Data supplied:
......

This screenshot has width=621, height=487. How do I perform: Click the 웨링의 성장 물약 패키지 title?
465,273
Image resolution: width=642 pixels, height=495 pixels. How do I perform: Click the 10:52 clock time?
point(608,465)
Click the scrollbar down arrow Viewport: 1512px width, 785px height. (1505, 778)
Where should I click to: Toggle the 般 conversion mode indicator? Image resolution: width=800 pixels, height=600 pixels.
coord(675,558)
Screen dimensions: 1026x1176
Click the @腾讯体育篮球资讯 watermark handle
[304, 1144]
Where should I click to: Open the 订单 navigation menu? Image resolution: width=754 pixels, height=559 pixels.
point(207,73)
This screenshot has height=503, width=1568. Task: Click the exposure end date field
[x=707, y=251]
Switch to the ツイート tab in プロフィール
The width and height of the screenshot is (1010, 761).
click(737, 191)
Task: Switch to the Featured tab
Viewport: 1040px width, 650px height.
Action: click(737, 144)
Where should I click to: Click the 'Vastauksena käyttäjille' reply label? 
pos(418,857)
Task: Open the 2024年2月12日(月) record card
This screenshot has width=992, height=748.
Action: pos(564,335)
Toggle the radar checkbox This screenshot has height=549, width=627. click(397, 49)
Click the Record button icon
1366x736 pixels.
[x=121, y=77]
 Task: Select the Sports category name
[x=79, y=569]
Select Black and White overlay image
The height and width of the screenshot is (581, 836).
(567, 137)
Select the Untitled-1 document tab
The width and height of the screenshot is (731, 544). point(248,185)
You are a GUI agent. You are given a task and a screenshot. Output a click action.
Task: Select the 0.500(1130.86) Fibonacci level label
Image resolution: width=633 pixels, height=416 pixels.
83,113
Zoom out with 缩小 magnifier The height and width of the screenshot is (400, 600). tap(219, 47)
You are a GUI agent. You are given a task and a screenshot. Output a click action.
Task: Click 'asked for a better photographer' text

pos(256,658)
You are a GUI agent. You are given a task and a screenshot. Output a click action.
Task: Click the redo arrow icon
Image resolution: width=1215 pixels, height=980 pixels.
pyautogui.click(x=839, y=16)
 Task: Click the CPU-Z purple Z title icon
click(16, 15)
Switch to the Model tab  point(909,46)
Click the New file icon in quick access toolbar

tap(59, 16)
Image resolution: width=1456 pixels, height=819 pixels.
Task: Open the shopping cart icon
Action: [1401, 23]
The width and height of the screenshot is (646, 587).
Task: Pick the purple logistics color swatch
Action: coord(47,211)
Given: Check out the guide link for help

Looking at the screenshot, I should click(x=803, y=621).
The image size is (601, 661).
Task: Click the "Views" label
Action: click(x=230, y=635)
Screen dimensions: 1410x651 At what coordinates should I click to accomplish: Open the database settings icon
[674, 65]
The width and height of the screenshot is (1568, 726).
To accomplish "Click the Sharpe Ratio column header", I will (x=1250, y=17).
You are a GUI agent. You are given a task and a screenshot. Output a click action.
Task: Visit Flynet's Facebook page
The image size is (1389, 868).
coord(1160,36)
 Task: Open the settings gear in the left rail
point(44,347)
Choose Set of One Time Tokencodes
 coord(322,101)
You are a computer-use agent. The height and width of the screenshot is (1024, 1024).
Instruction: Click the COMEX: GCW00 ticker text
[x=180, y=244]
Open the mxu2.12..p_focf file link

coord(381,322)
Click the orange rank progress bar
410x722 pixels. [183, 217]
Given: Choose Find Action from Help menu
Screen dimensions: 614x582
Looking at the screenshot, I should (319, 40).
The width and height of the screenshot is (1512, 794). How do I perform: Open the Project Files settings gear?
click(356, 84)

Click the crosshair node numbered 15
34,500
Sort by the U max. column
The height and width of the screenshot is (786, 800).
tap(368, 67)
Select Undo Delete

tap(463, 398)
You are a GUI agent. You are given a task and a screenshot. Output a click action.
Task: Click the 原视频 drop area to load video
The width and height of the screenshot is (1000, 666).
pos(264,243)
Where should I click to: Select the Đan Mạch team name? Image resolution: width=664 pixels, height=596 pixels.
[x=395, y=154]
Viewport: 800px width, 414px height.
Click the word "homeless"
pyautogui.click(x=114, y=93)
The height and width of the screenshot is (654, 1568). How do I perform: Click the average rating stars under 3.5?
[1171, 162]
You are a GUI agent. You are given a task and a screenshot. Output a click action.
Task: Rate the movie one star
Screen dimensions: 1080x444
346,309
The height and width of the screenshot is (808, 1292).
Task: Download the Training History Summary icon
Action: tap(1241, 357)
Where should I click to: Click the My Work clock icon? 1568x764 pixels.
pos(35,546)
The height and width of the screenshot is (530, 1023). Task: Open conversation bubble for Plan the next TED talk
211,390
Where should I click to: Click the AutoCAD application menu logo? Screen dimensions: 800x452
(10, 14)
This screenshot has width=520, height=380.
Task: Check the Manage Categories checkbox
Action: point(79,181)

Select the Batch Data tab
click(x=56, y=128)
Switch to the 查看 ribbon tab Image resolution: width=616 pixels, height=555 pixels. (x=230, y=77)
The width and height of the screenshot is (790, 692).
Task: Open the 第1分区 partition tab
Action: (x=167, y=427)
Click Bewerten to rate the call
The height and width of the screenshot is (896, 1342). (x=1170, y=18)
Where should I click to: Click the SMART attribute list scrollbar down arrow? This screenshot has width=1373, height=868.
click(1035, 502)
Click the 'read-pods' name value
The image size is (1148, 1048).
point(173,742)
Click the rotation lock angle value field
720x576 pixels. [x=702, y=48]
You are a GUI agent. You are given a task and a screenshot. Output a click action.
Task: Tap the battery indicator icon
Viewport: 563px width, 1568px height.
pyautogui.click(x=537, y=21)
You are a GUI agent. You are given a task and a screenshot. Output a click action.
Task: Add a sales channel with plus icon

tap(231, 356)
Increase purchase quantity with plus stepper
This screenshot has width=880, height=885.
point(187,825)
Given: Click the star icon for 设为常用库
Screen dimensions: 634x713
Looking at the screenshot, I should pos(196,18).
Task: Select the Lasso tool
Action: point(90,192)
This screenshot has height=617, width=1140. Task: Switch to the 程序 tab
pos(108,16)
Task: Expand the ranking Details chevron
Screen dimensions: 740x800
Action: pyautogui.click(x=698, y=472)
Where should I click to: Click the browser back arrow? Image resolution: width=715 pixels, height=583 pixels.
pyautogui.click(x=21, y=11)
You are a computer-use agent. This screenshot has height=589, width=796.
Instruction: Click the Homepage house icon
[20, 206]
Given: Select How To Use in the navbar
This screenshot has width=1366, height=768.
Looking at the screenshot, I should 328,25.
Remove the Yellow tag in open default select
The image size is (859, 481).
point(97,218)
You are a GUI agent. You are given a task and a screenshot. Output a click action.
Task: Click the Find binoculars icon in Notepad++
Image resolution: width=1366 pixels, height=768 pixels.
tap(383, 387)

......

Aim of the task: Every line above with the word "Find" is to be copied out.

Written answer:
Given: Choose Find Action from Help menu
Task: Click the Find binoculars icon in Notepad++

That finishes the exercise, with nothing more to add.